Comme Charles Martel, Charlemagne parcourt l'Aquitaine d'un point à un notre ; il vient jusque sur la Dordogne, et cette ville de Fronsac que vous voyez sur les hauteurs est une de ses fondations[10], pour maintenir la domination franque sur les peuples méridionaux. On voulait comprimer une race de vaincus, et l'on élevait des fortifications ; Charlemagne domina donc la Dordogne en bâtissant un château que les Aquitains appelèrent Fransiac — le château des Français — ; la corruption en a fait Fronsac ; quelques traces de ce château restent encore, le lierre y rampe, et une cité s'éleva depuis comme un fief du nom des Richelieu. Les villes méridionales des Aquitains jouissaient d'une civilisation plus avancée que les froides cités du Rhin et de la Moselle ; le passage de Charlemagne dans l'Aquitaine a été marqué par des chartres et des diplômes concédés aux églises et aux monastères ; le roi des Francs vint même jusqu'en Gascogne, cette terre des Pyrénées, et il la donna alors à titre bénéficier à un seigneur dé. igné sous le nom de Lupus, issu, disent les chroniques, de la race mérovingienne ; neveu du légitime duc, il se fit librement le vassal de Charlemagne, et pour gage il lui livra son oncle Hunald, qui avait cherché un refuge dans les montagnes[11] : le loup dévora l'agneau, ainsi disent les légendes.

La souveraineté de Charlemagne ne fut plus contestée en Aquitaine.
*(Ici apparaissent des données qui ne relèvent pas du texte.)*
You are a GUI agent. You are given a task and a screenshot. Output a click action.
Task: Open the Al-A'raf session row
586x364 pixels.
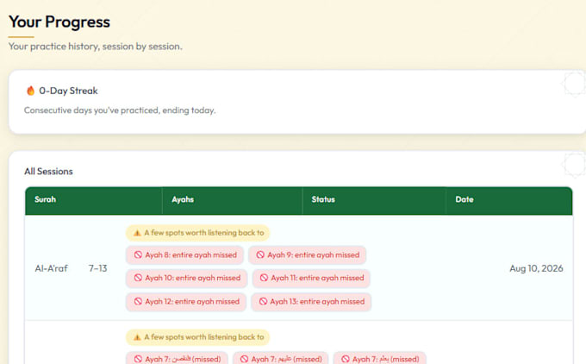pyautogui.click(x=299, y=268)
Un roman presque contemporain, celui de Philoméla, raconte avec des circonstances pittoresques toutes les conquêtes méridionales de Charlemagne, qu'il mêle et confond souvent avec Pépin : c'est surtout le siège de Carcassonne. Philoméla offre un mélange de réalités et de fictions ; l'imagination des troubadours du Midi devait s'exercer dans le récit des grands exploits de ces fiers-à-bras, et Charlemagne devint le héros des légendes méridionales comme des chansons de gestes du Nord.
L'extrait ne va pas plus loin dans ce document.